As a marketer or a content creator, you often have to avoid the ‘hard sell’ in today’s modern world. You have to avoid sounding like a desperate salesman trying to ply customers with schlocky products that only you know the real value of.
Often content marketers talk about the benefits of using the product when what you really should be talking about is the pain caused by the problem your readers need solved. Selling without really ‘selling’ is an important tool to have in your arsenal of marketing knowledge.
What are you really selling?
This is arguably the most important question to ask yourself before you start to create content. What are you really selling? Are you selling only a product or service, or are you selling the solution to a consumer problem that has not yet been answered by other brands?
Take, for example, someone who is selling a simple item like potting soil. Without asking the question of ‘What are you really selling?”, as a content creator at any marketing agency, you might stop short and simply create ads and content that tell people how great the potting soil is. What you need to be doing is selling the dream of having the most beautiful flower bed in the neighbourhood. Your content should ‘sell’ the idea that your client’s product will solve a problem.
It’s all about trust
Since you, as the copywriter or content marketer, are the one emailing people every day or creating website content on a regular basis, you need to show them that you understand their pain. This will make your client their go-to brand for help.
This is a difficult concept for many marketing companies to grasp, but it is an effective tactic to employ if you want to ‘sell’ your client’s company, product or service without using a ‘hard-sell’ technique. If you use email marketing, focus your newsletters or emails on the problem rather than the solution. Do not make mention of a product or service. The reader will be ‘sold’ on your client once they realise that the company can answer their questions rather than simply offering them a gimmicky product description to do so.
Your audience needs a reason to like you
We all remember Sally Fields’ Academy Awards acceptance speech of, ‘You like me! You really like me!’ (or, more correctly: ‘You like me, right now, you like me!’). It is important to continuously give your audience a reason to like your client, especially if you want to keep successfully ‘selling’ to this audience. If they only like you ‘right now’ then selling to them in the future could prove difficult.
This means that, as a marketing agency, you rarely want to speak about your client's company itself but rather topics that your audience cares about. You use content to educate the audience about what your clients are experts in. Allow consumers to speak their minds on social media in order to build relationships with them. They will grow to like and enjoy interacting with the brand after they realise they are being taken seriously. This will also enable you to answer their problems with your content, which is a part of selling without really selling, as mentioned above.
Blog about industry trends
When people think about blogs, they often imagine someone sitting behind their computer screens writing about the fabulous food they have cooked or the latest travel destination they have visited. However, a company blog can do wonders for your client’s online visibility, and it can make them seem more relatable to their audience.
If your client is a bookstore, create posts about authors that the staff love or new books that have recently arrived. For coffee shop owners, blogging about the journey of the beans they use for their drinks can offer insight and personality to the company. A digital marketing agency in Johannesburg could blog about VR and AI in the industry. Blogging about industry trends also places your clients as industry experts, and this trust will ‘sell’ their services and products without one sales pitch having to be written.
Laughter is the best medicine
One effective way to sell without selling is to make your audience laugh. Don’t be afraid to show your audience content that is not directly related to your client’s brand, especially if it is on-trend with something that has happened in the news.

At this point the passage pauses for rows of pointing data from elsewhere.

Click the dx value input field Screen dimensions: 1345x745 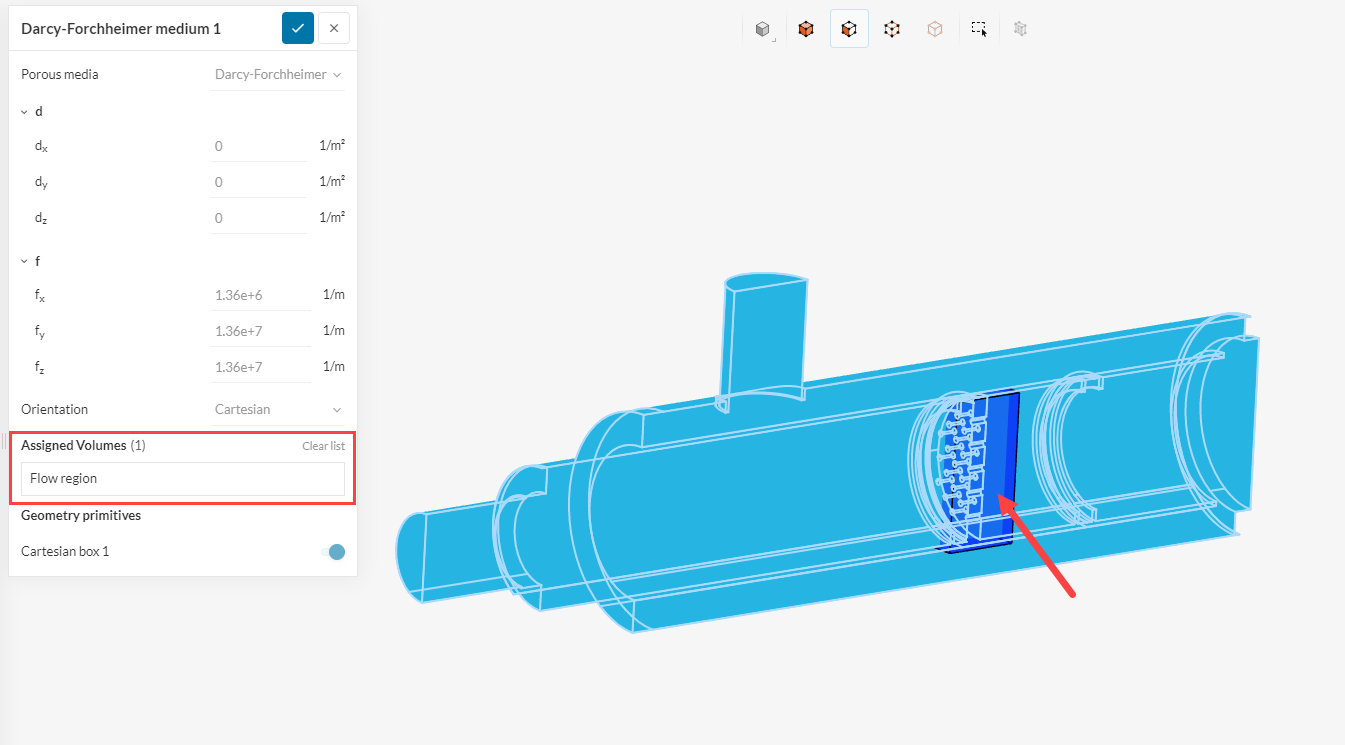point(258,146)
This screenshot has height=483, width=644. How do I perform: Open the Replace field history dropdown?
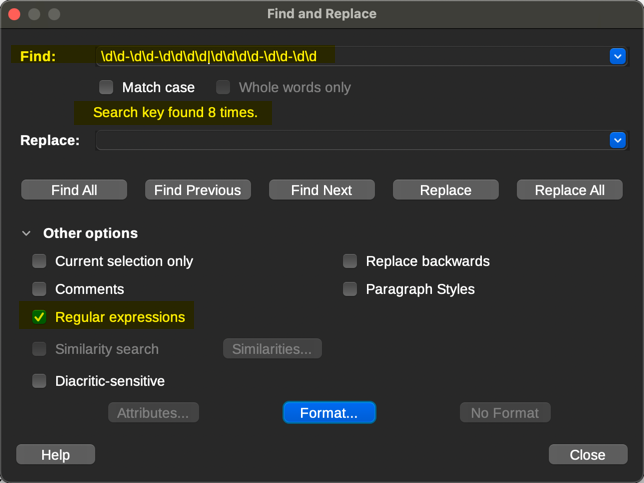[x=617, y=141]
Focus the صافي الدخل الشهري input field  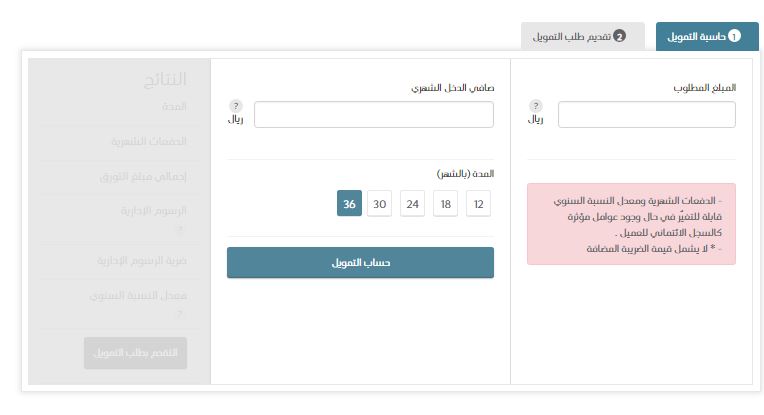coord(374,114)
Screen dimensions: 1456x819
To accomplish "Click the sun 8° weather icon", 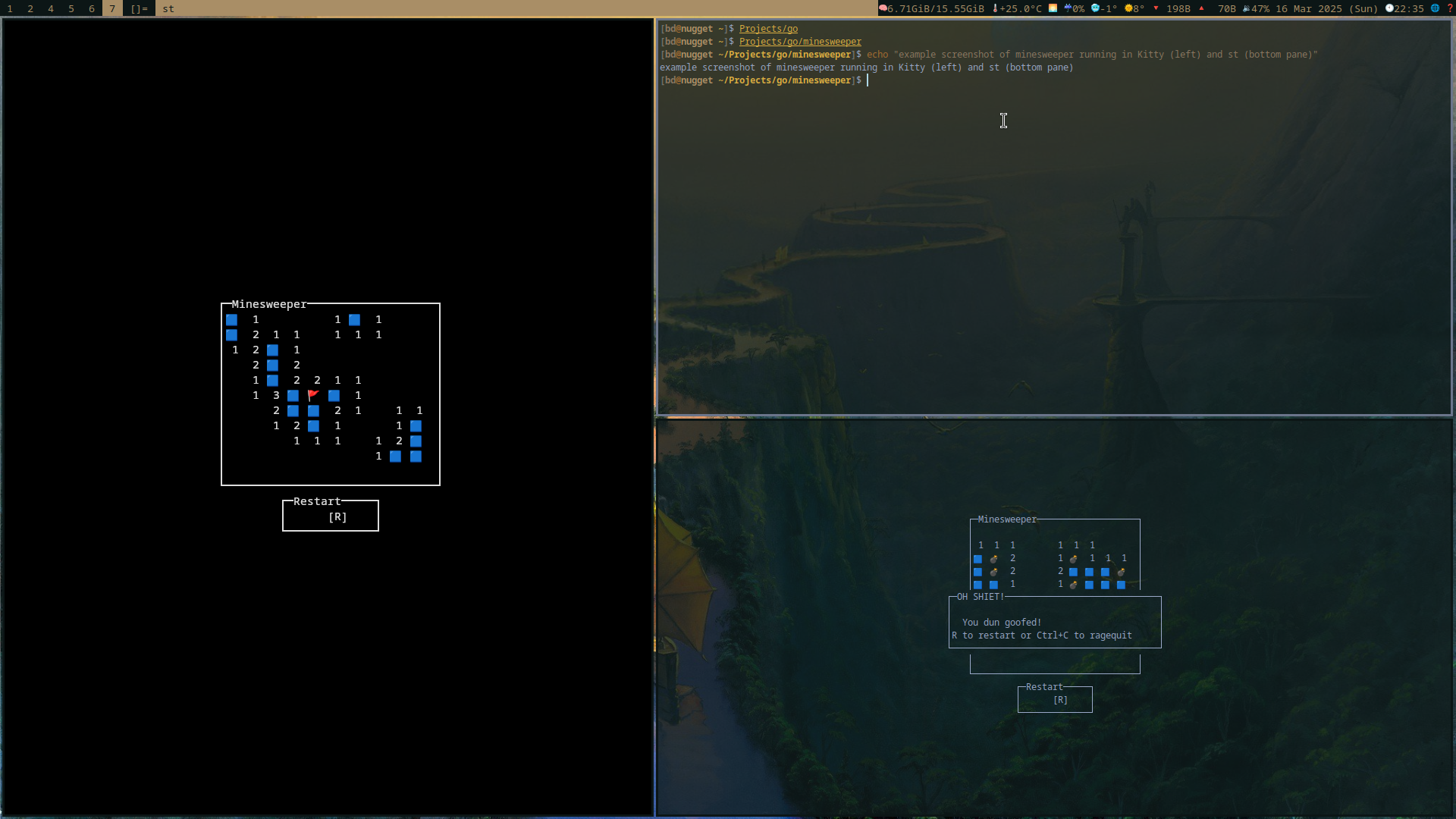I will pos(1128,8).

Comedic posts work well to build rapport with consumers, making it more likely that they will buy a product or use a service from a brand. Be sure not to veer too far from the client’s industry when you post something on their social media profile or blog. Always be sure to bring your content back to your audience, which means using inoffensive humour while still bringing a few chuckles forth as they scroll through your facebook page or Twitter feed. Making someone laugh can help to open them up to using your client’s products or services.
The death of the (digital) salesman
In digital marketing, the ‘hard-sell’ is becoming obsolete with the popularity of content marketing. You need to be able to sell without really ‘selling’, which means that you have to figure out what, exactly, you are selling.
Consumers do not want in-your-face sales pitches about why a product is the best, they want to know if it answers a question or solves a problem they have. Getting your audience to trust a client’s company is all about building rapport with them and understanding the pain and problems they are facing, then using this to create content that is relevant and valuable. Rather than being over-zealous with your sales techniques, a marketing agency needs to look to their content to do the ‘selling’ for you.